▶ [What is required]
Say how many lines in the records hold the word "breadcrumb", and give nothing but that number.

▶ [Source material]

-- Opening Marker --

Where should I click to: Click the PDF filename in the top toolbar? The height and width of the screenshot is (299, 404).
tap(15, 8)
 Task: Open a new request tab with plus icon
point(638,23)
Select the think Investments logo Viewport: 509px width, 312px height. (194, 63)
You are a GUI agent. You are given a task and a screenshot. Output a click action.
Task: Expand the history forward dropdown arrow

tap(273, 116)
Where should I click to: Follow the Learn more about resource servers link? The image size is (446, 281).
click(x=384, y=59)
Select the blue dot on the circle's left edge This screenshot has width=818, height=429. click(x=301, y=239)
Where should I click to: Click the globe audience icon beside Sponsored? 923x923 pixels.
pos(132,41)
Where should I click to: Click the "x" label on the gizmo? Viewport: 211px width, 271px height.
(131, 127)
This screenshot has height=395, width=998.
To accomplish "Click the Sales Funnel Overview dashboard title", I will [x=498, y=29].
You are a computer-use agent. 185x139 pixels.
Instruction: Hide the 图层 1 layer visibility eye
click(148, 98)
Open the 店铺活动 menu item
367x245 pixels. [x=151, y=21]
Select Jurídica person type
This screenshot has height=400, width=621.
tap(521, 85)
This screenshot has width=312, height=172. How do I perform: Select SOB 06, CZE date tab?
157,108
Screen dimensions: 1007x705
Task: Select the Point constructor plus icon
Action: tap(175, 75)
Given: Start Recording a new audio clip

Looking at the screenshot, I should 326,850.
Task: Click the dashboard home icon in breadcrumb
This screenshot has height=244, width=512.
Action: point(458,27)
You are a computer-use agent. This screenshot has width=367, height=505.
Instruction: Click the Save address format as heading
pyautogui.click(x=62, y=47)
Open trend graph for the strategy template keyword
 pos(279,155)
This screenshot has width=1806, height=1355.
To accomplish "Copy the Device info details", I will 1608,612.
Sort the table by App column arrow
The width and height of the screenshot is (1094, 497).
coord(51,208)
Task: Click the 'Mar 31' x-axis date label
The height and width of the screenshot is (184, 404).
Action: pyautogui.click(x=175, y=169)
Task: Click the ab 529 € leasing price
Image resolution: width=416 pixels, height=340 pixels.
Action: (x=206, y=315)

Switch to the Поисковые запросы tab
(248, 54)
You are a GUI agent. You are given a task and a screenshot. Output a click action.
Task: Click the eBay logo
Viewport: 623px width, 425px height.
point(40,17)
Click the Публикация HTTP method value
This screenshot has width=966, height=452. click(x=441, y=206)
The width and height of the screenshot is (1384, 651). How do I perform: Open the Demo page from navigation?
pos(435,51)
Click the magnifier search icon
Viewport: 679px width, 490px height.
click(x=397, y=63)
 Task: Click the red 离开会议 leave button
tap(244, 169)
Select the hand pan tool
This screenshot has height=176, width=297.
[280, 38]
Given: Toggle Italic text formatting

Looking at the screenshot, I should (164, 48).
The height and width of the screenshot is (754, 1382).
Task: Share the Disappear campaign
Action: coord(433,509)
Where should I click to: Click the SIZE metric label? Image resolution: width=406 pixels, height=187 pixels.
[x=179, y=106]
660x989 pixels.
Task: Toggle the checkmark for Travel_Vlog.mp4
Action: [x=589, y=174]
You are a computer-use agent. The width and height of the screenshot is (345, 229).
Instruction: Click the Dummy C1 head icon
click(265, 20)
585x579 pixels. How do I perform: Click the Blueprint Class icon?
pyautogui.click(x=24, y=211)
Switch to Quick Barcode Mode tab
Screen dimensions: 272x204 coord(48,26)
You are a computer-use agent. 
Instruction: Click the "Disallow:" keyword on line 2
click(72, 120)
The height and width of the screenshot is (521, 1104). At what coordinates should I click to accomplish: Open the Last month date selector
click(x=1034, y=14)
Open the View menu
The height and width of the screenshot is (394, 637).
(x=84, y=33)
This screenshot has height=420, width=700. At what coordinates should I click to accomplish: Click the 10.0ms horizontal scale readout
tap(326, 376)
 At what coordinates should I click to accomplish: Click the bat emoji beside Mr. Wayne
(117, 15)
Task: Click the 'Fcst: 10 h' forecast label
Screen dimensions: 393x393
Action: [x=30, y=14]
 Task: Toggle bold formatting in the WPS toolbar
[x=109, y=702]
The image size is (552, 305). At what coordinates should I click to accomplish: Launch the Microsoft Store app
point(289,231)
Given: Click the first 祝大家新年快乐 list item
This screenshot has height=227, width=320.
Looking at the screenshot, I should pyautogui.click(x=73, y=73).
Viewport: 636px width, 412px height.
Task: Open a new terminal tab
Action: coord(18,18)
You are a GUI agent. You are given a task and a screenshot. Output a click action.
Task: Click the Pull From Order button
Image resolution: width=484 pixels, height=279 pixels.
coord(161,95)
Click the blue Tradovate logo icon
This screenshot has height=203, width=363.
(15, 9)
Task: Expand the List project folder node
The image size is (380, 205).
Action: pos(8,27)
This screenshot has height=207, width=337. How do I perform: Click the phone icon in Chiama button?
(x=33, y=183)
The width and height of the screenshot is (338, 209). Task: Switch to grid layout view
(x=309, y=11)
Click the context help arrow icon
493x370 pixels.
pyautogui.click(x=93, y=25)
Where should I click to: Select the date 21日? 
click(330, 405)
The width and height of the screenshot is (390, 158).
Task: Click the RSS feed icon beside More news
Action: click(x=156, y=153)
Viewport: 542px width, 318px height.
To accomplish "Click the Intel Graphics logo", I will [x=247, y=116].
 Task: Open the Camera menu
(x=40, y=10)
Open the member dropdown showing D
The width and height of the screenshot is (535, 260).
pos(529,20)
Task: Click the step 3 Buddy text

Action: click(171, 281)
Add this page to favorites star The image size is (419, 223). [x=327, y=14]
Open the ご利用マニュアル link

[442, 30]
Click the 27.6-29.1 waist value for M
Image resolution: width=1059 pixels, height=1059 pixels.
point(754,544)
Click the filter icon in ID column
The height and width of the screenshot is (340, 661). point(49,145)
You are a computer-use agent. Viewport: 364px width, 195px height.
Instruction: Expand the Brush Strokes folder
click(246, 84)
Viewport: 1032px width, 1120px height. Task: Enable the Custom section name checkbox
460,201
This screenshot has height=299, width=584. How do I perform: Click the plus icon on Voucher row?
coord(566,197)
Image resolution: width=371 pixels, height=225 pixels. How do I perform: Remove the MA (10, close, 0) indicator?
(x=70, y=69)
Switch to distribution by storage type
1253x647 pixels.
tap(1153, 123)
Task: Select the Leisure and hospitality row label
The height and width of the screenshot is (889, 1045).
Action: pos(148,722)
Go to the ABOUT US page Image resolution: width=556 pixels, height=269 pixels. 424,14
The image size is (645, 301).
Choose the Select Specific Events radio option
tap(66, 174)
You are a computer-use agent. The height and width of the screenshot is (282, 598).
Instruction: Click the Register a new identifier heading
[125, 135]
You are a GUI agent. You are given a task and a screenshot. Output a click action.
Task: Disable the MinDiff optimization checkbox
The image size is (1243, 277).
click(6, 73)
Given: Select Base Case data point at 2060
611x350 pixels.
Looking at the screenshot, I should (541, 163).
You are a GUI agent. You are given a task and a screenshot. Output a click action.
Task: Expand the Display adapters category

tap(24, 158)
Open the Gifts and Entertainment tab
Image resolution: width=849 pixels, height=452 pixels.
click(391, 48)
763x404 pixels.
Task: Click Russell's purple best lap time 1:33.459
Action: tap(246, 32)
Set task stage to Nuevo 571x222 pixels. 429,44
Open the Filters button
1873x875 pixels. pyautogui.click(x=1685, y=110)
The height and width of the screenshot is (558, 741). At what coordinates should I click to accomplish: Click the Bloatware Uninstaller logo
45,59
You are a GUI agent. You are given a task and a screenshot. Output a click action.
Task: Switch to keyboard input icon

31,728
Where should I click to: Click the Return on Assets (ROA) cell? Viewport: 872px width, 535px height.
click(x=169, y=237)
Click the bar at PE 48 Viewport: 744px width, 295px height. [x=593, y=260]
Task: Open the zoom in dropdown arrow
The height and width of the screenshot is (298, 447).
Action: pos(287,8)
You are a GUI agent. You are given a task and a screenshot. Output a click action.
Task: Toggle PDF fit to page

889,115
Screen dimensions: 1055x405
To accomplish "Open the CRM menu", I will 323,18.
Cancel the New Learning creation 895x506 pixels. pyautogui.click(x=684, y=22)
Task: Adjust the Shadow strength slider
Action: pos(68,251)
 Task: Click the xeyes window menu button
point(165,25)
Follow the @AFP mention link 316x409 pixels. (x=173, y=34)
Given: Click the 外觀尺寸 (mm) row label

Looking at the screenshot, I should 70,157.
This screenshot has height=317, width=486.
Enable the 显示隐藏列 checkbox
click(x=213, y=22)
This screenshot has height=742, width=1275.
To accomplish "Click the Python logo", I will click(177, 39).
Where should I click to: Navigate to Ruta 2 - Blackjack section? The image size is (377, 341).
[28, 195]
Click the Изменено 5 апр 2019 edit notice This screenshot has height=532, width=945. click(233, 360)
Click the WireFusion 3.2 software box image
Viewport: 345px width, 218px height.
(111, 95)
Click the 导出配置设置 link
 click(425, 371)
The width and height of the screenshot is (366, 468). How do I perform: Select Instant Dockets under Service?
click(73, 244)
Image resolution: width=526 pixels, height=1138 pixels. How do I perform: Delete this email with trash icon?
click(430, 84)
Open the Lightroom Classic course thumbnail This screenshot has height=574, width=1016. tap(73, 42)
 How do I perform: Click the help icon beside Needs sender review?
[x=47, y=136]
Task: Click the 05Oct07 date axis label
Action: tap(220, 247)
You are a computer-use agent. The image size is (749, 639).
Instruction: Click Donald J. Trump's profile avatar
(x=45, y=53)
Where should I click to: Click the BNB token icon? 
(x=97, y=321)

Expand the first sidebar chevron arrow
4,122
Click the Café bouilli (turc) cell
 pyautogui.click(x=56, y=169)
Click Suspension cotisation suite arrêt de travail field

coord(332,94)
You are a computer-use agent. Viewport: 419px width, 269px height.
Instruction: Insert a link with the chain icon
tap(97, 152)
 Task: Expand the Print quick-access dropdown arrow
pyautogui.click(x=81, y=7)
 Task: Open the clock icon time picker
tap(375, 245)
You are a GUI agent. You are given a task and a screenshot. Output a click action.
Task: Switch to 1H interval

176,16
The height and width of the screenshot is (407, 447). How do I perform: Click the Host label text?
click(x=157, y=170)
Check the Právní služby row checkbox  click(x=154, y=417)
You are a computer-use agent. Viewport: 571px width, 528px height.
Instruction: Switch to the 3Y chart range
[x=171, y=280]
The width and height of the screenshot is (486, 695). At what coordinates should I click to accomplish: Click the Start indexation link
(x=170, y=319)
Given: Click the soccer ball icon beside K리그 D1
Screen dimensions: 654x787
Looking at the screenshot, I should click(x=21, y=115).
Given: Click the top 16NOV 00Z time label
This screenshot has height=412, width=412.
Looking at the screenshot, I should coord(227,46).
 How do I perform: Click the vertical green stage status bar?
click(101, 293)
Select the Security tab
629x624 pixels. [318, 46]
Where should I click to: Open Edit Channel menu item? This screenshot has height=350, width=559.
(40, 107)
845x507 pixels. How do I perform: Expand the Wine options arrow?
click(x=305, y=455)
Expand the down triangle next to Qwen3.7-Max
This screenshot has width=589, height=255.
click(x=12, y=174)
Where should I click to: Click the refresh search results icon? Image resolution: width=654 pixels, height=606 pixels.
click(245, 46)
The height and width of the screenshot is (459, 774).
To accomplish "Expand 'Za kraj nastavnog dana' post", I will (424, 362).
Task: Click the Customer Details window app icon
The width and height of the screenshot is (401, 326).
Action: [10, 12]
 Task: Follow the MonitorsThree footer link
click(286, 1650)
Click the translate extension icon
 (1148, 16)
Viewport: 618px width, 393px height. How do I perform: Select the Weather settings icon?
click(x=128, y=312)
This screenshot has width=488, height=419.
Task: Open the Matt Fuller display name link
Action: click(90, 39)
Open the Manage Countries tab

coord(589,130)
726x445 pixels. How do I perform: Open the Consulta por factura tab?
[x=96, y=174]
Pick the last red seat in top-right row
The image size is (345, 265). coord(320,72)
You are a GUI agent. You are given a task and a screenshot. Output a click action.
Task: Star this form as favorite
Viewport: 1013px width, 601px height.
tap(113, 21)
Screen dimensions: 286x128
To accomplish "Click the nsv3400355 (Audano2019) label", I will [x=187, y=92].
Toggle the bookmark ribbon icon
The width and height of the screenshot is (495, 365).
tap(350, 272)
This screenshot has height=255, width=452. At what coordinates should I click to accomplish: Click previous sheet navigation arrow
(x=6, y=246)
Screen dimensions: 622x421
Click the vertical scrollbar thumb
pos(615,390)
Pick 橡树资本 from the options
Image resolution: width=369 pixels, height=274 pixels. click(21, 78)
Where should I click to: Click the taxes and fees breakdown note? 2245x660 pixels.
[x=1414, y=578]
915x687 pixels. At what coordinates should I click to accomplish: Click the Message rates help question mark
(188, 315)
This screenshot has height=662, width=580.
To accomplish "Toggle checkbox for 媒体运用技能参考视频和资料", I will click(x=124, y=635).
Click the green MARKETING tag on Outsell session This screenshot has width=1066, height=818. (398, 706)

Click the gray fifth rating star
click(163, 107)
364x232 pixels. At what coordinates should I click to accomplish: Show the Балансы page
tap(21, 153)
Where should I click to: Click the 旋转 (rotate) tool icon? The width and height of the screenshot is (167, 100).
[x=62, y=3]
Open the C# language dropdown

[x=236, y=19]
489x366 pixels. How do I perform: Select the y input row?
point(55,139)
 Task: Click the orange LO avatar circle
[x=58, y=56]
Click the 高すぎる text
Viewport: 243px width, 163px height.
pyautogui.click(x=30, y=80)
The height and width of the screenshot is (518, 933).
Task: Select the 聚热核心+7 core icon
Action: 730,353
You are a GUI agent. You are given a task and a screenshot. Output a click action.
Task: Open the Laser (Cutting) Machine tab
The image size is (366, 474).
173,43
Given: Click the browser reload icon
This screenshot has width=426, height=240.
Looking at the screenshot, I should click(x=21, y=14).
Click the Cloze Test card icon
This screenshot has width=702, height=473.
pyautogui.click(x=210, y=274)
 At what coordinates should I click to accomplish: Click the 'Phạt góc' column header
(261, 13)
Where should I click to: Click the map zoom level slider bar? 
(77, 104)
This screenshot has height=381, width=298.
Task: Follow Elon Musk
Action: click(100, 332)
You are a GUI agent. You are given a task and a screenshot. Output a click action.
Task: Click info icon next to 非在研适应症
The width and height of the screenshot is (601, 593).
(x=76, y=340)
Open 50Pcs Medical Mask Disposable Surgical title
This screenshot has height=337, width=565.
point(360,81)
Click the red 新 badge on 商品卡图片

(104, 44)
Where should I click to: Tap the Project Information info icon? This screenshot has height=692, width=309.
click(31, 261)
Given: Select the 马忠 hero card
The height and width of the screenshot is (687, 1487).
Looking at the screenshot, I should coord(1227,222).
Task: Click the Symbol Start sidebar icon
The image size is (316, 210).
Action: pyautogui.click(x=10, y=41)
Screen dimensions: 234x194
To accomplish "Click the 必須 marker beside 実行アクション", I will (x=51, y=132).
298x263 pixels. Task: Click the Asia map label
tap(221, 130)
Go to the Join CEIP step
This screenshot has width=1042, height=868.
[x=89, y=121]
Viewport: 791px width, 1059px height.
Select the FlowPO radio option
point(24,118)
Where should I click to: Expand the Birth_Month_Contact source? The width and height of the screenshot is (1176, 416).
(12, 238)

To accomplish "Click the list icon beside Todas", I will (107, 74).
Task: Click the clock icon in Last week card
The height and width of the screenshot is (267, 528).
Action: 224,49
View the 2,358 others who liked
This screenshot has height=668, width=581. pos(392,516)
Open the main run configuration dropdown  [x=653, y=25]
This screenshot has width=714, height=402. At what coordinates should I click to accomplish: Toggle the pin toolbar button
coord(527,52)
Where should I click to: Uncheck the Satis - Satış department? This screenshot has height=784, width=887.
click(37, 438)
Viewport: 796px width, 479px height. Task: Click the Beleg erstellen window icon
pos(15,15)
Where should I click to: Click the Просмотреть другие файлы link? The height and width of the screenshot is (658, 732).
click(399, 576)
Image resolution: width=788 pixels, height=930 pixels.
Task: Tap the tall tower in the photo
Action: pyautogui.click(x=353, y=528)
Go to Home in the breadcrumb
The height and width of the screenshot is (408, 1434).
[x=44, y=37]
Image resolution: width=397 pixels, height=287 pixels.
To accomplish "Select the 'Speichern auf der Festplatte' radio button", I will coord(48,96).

-- Closing Marker --

▶ [Result of the exercise]
2